L' Ottimo, seguito in sentenza da alcuni moderni : « La grazia di Dio non si scema per avere più possessori, che cotanto quanto n'è tolta, altrettanto se ne rinnovella. Ma se il giunco è qui simbolo dell' umiltà, parmi richiedersi spiegazione a tale virtù più affine; onde è da stare o col Casini, che intende, che la grazia divina, onde procede all' uomo l' umiltà del cuore, è inesauribile; o meglio col Giuliani, che crede che questo risorgere dell'umile pianta o del giunco schietto, là dove fu svelto, mostra che la virtù radicata nell' umiltà non vien meno, e che dove questa in un cuore si trapianti, sempre nuove cagioni ad alimentarla sorgono dal nostro limo, miseri figliuoli d' Eva che siamo noi.... Fa duopo adunque che umilmente senta di sè, chi pretende a cose alte, acciocchè mentre s'innalza sopra sè, non cada da sè. Nè al sommo della virtù e della felicità si perviene senza aver prima gittato buon fondamento nella vera umiltà e disnebbiato l' animo dalle caligini del mondo. » Cf. Inf., 1, 118-123, nel commento.

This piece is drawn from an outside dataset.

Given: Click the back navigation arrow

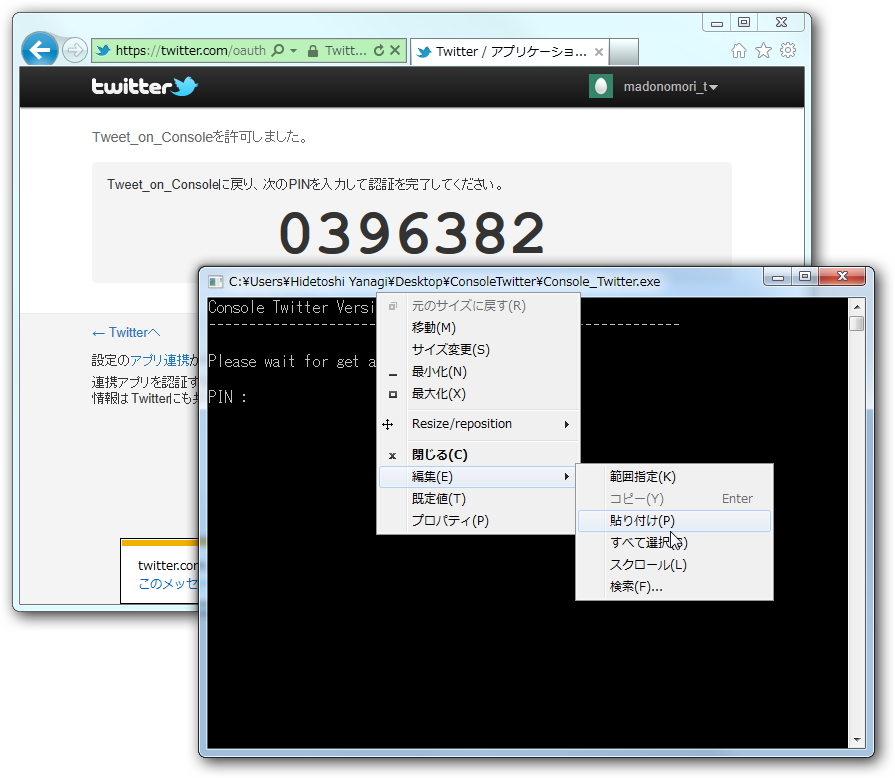Looking at the screenshot, I should [38, 49].
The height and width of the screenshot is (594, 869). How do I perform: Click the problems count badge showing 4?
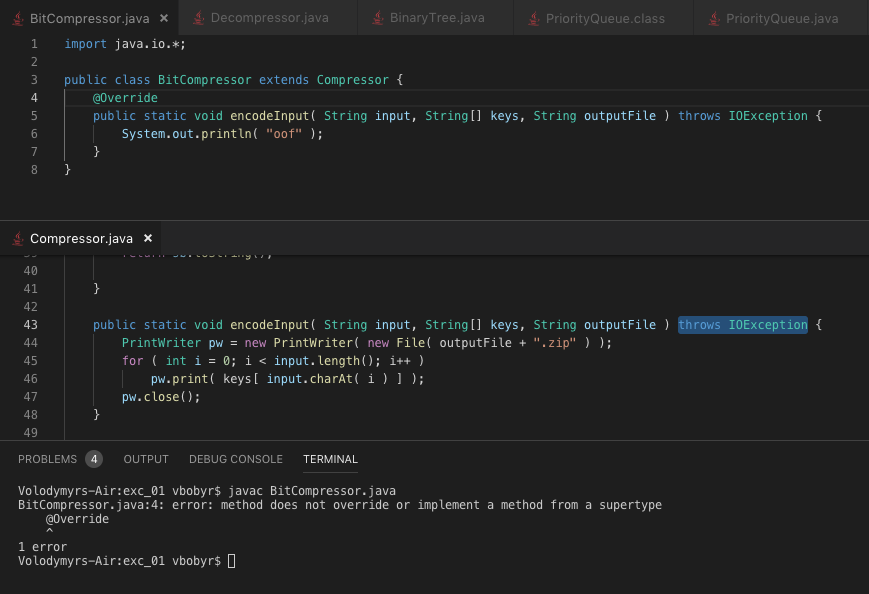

Nota le terzine 1, 3, 4, 5, 7, 8, 9; 11 alla 14; 17 alla 24; 26 alla 32, 34; 38 alla 41; e le ultime due.

NOTA.

Di Catone, chiosando i versi 89-90, ho già detto in germe il mio pensiero; ma giova ora distenderlo alquanto; e vediamo innanzi a tutto quale opinione si avesse il nostro Autore della virtù e grandezza di Catone. Nel Conv., IV, 5: O santissimo petto di Catone, chi presumerà di te parlare? Certo maggiormente parlare di te non si può, che tacere; e seguitare Jeronimo, quando nel proemio della Bibbia, là dove di Paolo tocca, dice che meglio è tacere che poco dire. » Nella Monarchia (11, 5), dopo aver accennato ai Decii, sacratissimae victimae, qui pro salute publica devotas animas posuerunt (ut Livius, non quantum est dignum, sed quantum potuit, glorificando narrat), in tuono enfatico esclama: accedat et illud inenarrabile sacrificium severissimi libertatis tutoris M. Catonis...., qui ut mundo libertatis amorem accenderet, quanti libertas esset ostendit, dum e vita liber decedere maluit, quam sine libertate remanere in illa. E subito allega un tratto degli Offici di Cicerone, inteso non solo a scusare, ma a coonestare quel suicidio ; « In is quae de Officiis, Tullius de Catone dicebat: Non enim alia in causa M. Cato fuit, alia caeteri, qui se in Africa Caesari tradiderunt; atque caeteris forsan vitio datum esset, si se interemissent, propterea quod levior eorum vita, et mores fuerunt faciliores. Catoni vero dum incredibilem natura attribuisset gravitatem, eamque perpetua constantia roborasset, semperque in proposito susceptoque consilio permansisset, moriendum ei potius, quam tyranni vultus aspiciendus fuit. E ancora nel Convito (IV, 27): « Si legge di Catone, che non a sè, ma alla patria e a tutto il mondo nato essere credea. » E ciò Dante aveva letto in Lucano (Phars., 11, 283) :

Nec sibi, sed toti genitum se credere mundo.